When it occurred to me that this should be possible to do with client technologies, the challenge was accepted. While it's easy to render a series of colour boxes with the differing amounts of opacity using CSS, the trick is calculating what the exact resulting colour value will be. After sorting out some math, I came up with the following demo:

Enter a hex colour in the text box above and press enter.

How Does it Work?

In order to calculate the opacity of a given RGB colour, we need to first break it apart into it's separate decimal colour values. Once we have the different values of red, green and blue, we then can apply the following formula to each get the new corresponding colour values:

result = opacity x colour + (1 - opacity) x background

The important thing to note here is that this depends on the background colour one wishes to use - which in our case will be white (aka "#ffffff" in hexadecimal). So for example, given a pleasant orange colour of #ff6600, when we separate this into the corresponding values for red, green and blue, we end up with 255, 102 and 0. If we want to apply 90% opacity, we end up with equations like so:

Colour Equation Dec Value Hex Value
Red 0.90 x 255 + (1 - 0.90) x 255 255 FF
Green 0.10 x 102 + (1 - 0.90) x 255 117 75
Blue 0.10 x 0 + (1 - 0.10) x 255 25 19


...or for those of you who like code, this is the equation expressed in javascript:

var result = Math.round((opacity*colour)+((1-opacity)*255));


As you can see from this example, after applying an opacity of 90%, the resulting hexadecimal colour code will be #FF7519 (given a white background). Remember that the background colour is also separated into the corresponding RGB values, which for white is a decimal value of 255 for each.

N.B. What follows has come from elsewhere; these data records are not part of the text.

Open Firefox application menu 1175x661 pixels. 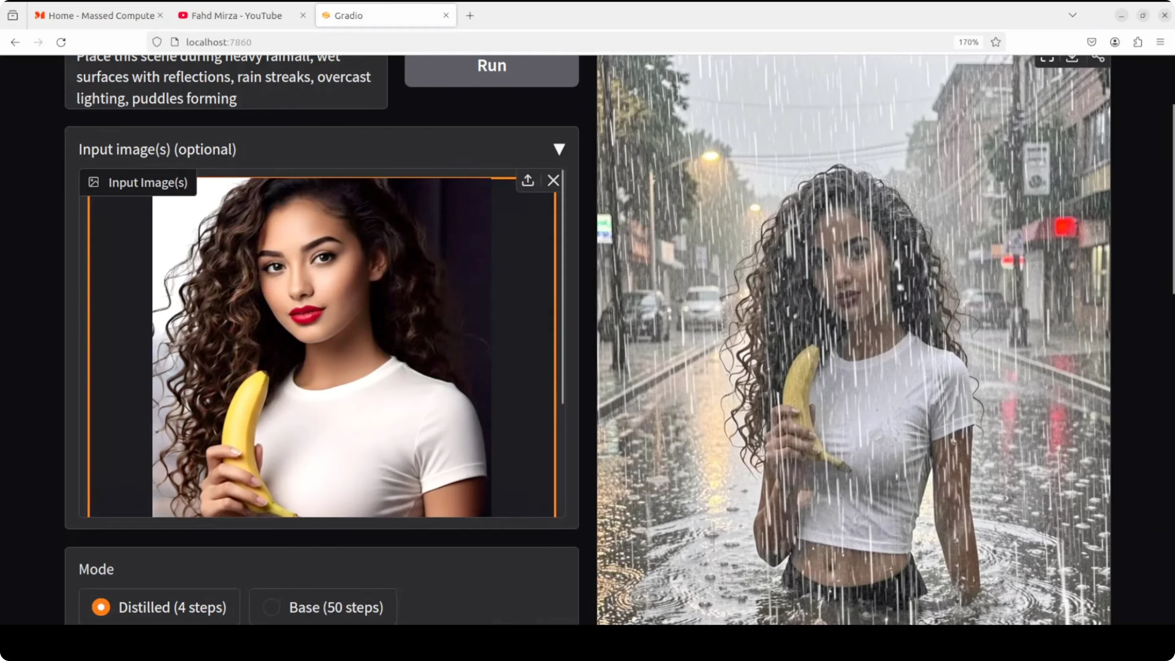[1160, 42]

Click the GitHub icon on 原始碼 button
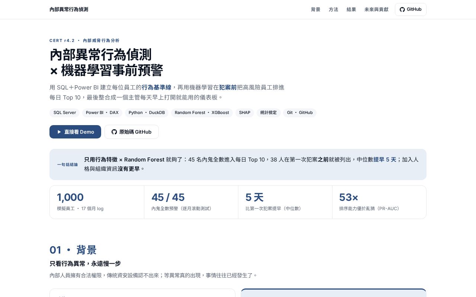click(114, 132)
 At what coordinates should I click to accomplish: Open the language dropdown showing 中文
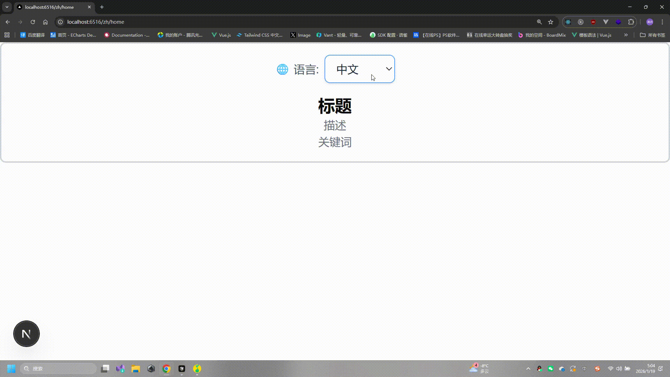pyautogui.click(x=359, y=69)
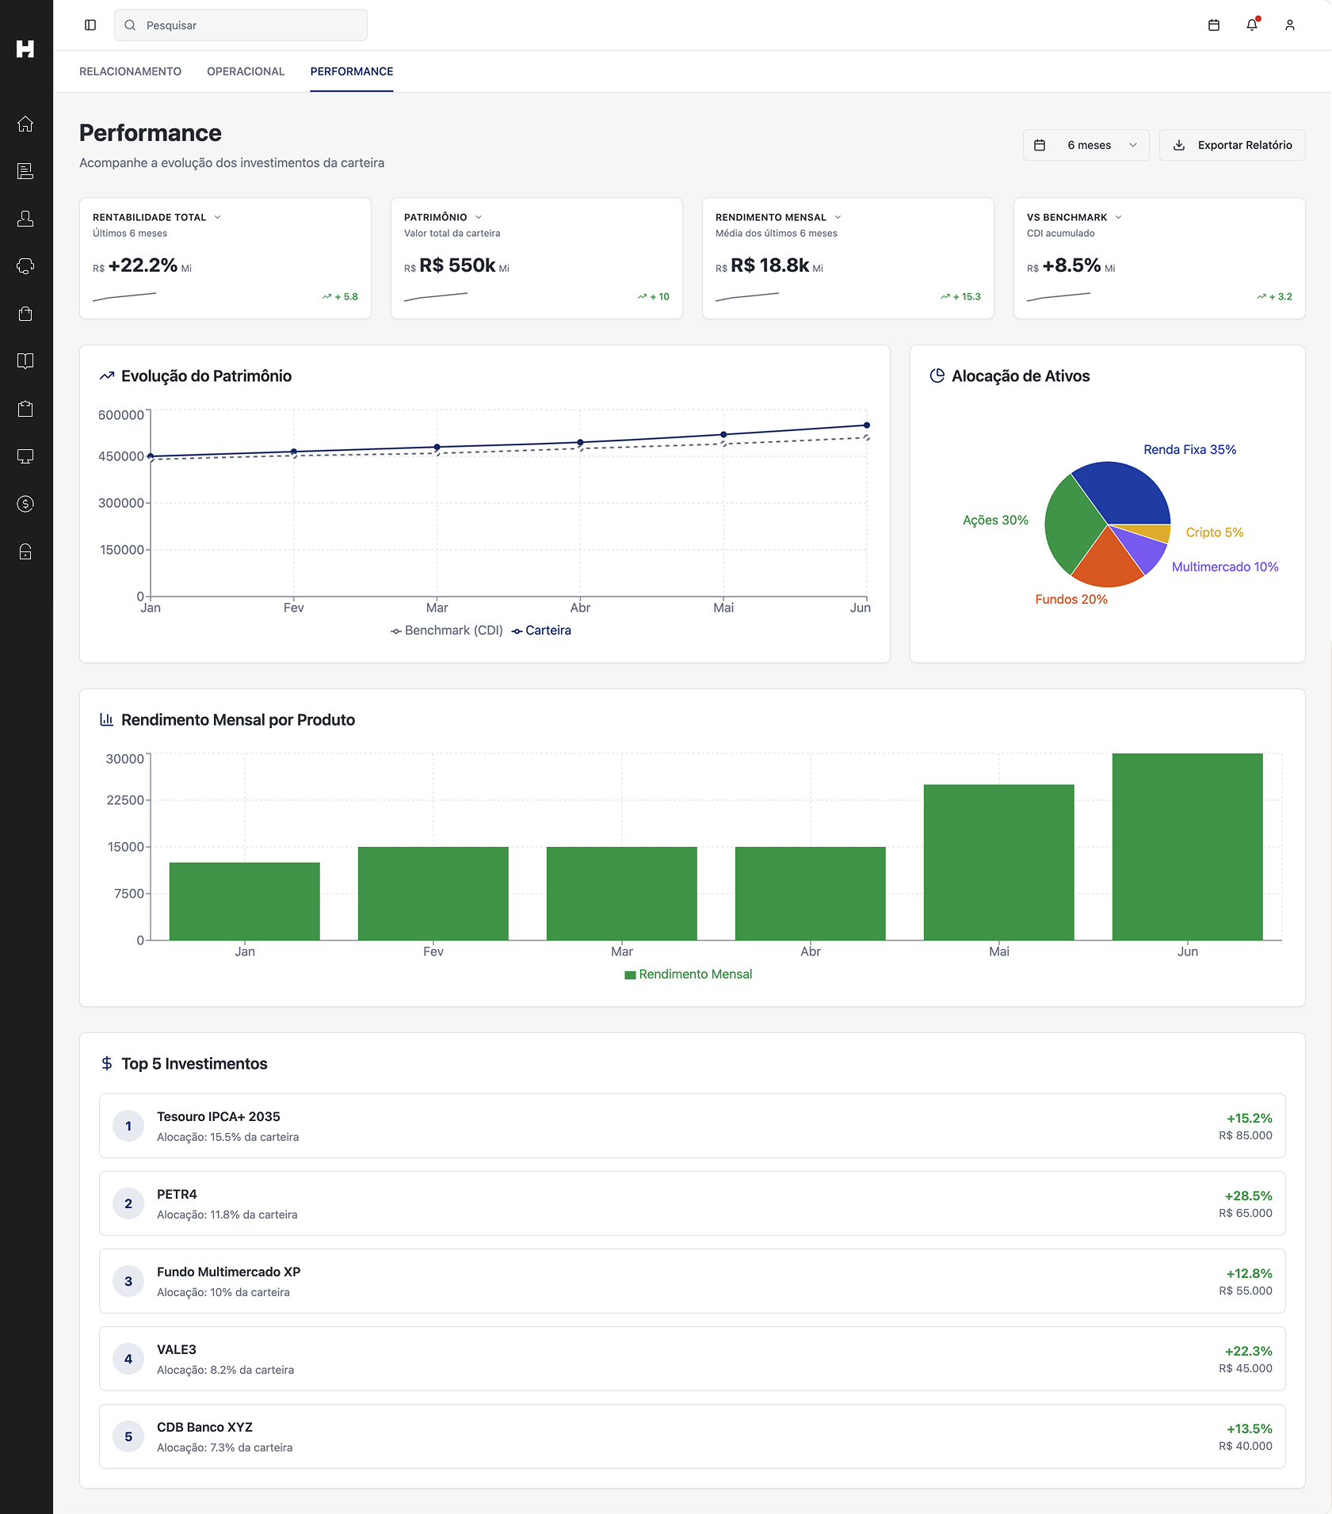Image resolution: width=1332 pixels, height=1514 pixels.
Task: Click the notifications bell icon
Action: [x=1251, y=25]
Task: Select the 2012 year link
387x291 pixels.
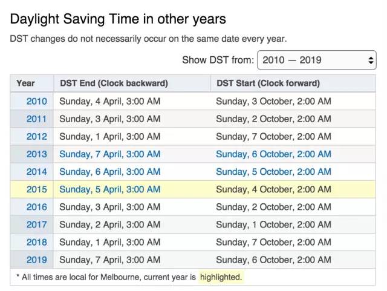Action: point(36,136)
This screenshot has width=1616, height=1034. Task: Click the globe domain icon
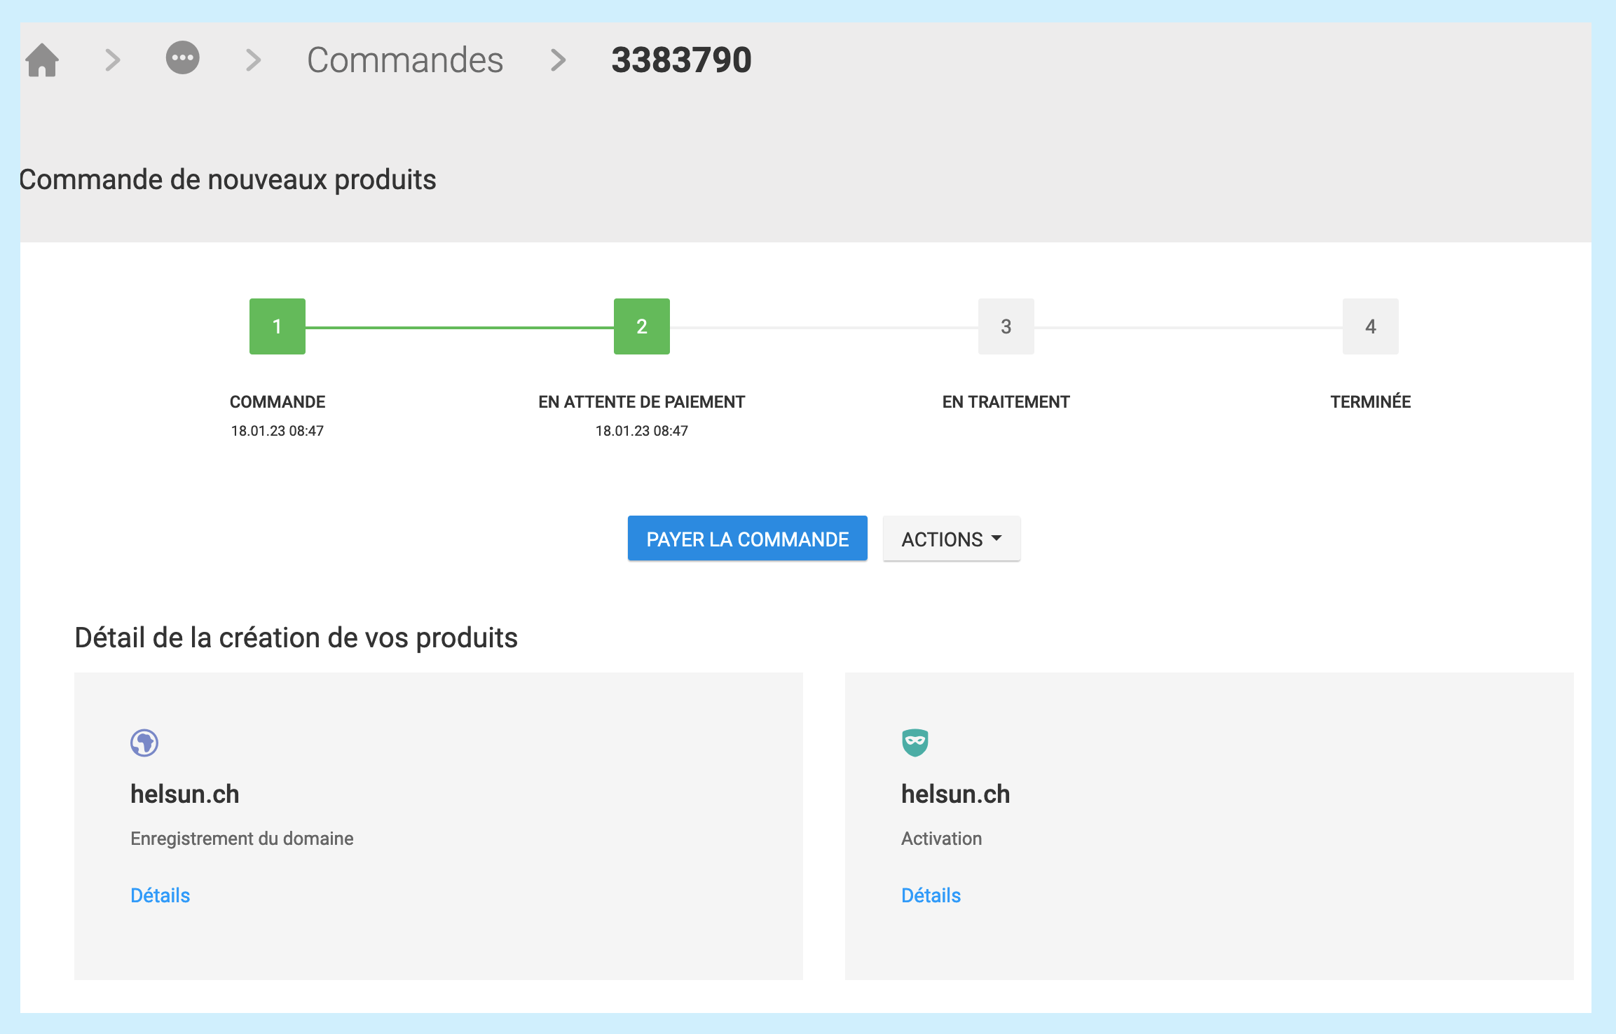click(x=144, y=743)
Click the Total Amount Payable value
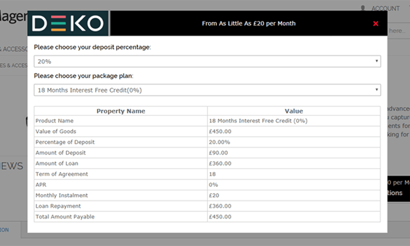Screen dimensions: 410x246 (x=220, y=217)
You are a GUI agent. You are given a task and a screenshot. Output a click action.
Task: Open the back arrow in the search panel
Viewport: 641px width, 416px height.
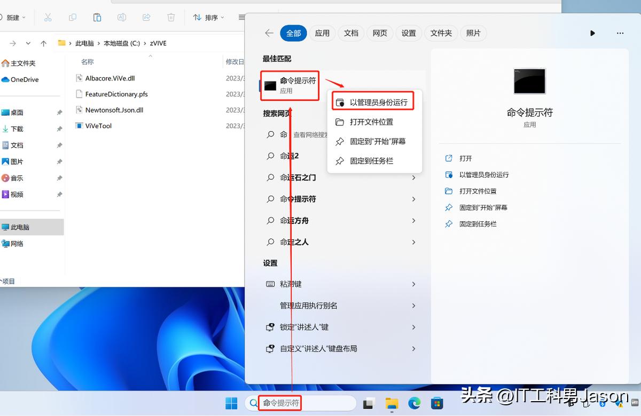(269, 33)
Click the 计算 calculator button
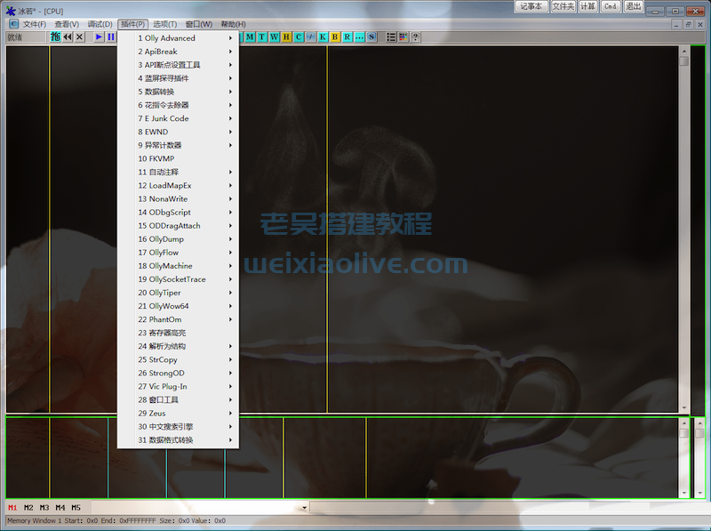This screenshot has height=531, width=711. point(587,6)
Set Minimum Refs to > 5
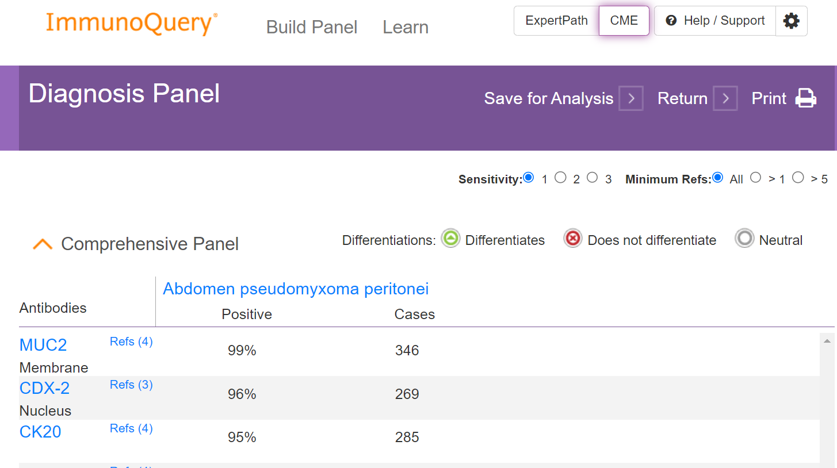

Some of you may have also noticed the resulting values above have been rounded. In fact I played with the rounding quite a bit only to find that in the end it made no visual difference (on my monitor anyway). Using a a cool screen colour sampling app, I checked my results against what it was sampling and noticed that occasionally the code would be off by 1 compared to the sampler. Deciding to see the difference for myself, I rendered the calculated colour below the the original colour with opacity applied and could see no difference. Can you? In any event, this works great for a quick colour palette.